What's the best alterative to leg curls?
(I can do squats, hack squats and extensions without pain and with a good amount of weight.)

Thanks,


----------



## Twin Peak (Jan 15, 2003)

The best "alternative" would be stiff legged deadlifts.  Of course, they are better than curls anyway, which is why I used the quotes.


----------



## Fit Freak (Jan 15, 2003)

I'f have to agree with TP...stiff legged deadlifts are great for the hamstrings and glutes.  Just be sure to maintain a slight knee bend when performing them.  Start with a lighter weight until you understand the proper form.


----------



## Scotty the Body (Jan 15, 2003)

SLDL all the way!!


----------



## Tank316 (Jan 15, 2003)

> _*Originally posted by Fit Freak *_
> I'f have to agree with TP...stiff legged deadlifts are great for the hamstrings and glutes.  Just be sure to maintain a slight knee bend when performing them.  Start with a lighter weight until you understand the proper form.


ditto FF


----------



## Arnold (Jan 15, 2003)

SLDL are better? 

Not sure I would agree with that, they work the hams in a different way than a leg curl, and both exercises are effective. But if you cannot do leg curls they are the only option I can think of. 

Have you tried standing one legged leg curls? I have found that they do not put the same type of pressure on the knee as the lying down machine type.

You could also try them using a cable machine with ankle straps.


----------



## w8lifter (Jan 15, 2003)

> _*Originally posted by Prince *_
> SLDL are better?
> 
> Not sure I would agree with that, they work the hams in a different way than a leg curl, and both exercises are effective. But if you cannot do leg curls they are the only option I can think of.
> ...




I agree.

If you have access to a swiss ball...you can do a swiss ball ham curl, lie on a mat w/ your heels on the ball, bridge so you hips are off the ground...abs and glutes tight, draw the ball in towards your glutes using your hamstrings. You can control the amt of stress (contraction) just by how close you bring the ball to your glutes.


----------



## Tank316 (Jan 16, 2003)

> _*Originally posted by w8lifter *_
> I agree.
> 
> If you have access to a swiss ball...you can do a swiss ball ham curl, lie on a mat w/ your heels on the ball, bridge so you hips are off the ground...abs and glutes tight, draw the ball in towards your glutes using your hamstrings. You can control the amt of stress (contraction) just by how close you bring the ball to your glutes.

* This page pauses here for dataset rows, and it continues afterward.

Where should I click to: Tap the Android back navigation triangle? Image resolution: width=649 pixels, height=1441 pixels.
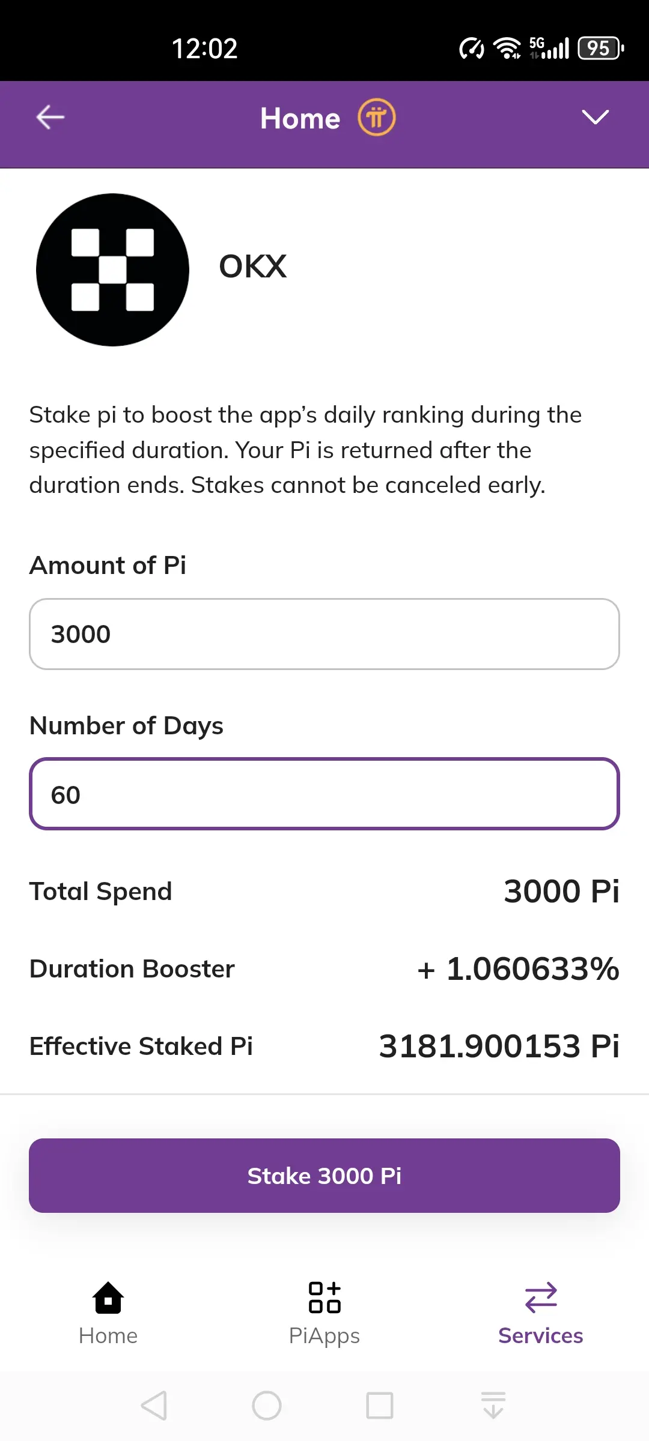(154, 1406)
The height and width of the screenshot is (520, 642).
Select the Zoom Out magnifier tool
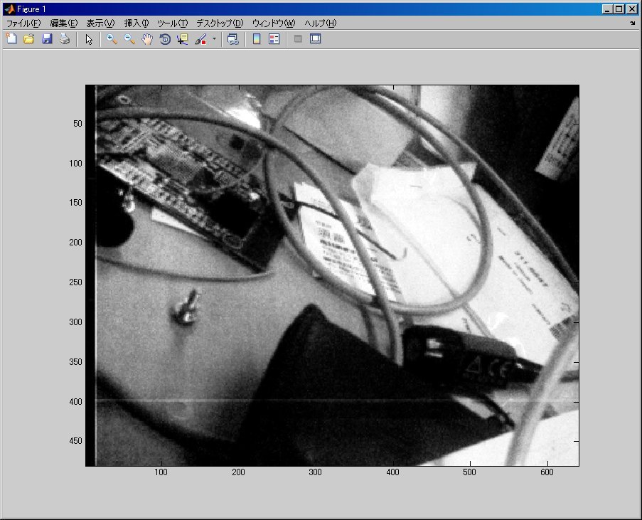pyautogui.click(x=129, y=39)
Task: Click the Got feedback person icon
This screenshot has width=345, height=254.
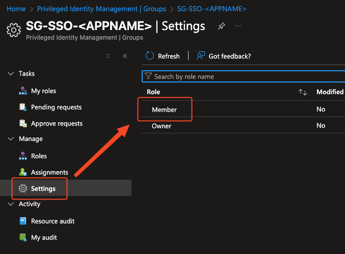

should this statement been put in the Sexual Health forum.


----------



## Max. Q (Jan 16, 2003)

> _*Originally posted by w8lifter *_
> If you have access to a swiss ball...you can do a swiss ball ham curl



Is a swiss ball enough, it just seems that it's too light. Would a weighted ball be okay?


----------



## Mudge (Jan 16, 2003)

I believe your body is the resistance, not the ball.


----------



## Twin Peak (Jan 17, 2003)

I'd don't agree with the SLDL versus curl point of Prince and W8.

IMO, the hamstring is a muscle with very limited function.  If you are hitting the ham hard with any exercise you are stimilating its growth, and I think that SLDL are superior for stimulating ham growth.  Now, if one were training for a sport related purpose where curling the leg is important, then I might feel differently.


----------



## w8lifter (Jan 17, 2003)

I could post studies on how the curl hits the hams different from a dl...but I'm too damn lazy to find them.

As for the ball....your bodyweight is the resistance ...give 'em a try, they're not as easy as they sound, especially if they're superset w/ another exercise.


----------



## Twin Peak (Jan 17, 2003)

> _*Originally posted by w8lifter *_
> I could post studies on how the curl hits the hams different from a dl...but I'm too damn lazy to find them.



Please post em, I am curious.  BUT just because it "hits them differently" doesn't mean that the hams develop differently in response.  That is what I am truly cursious about.


----------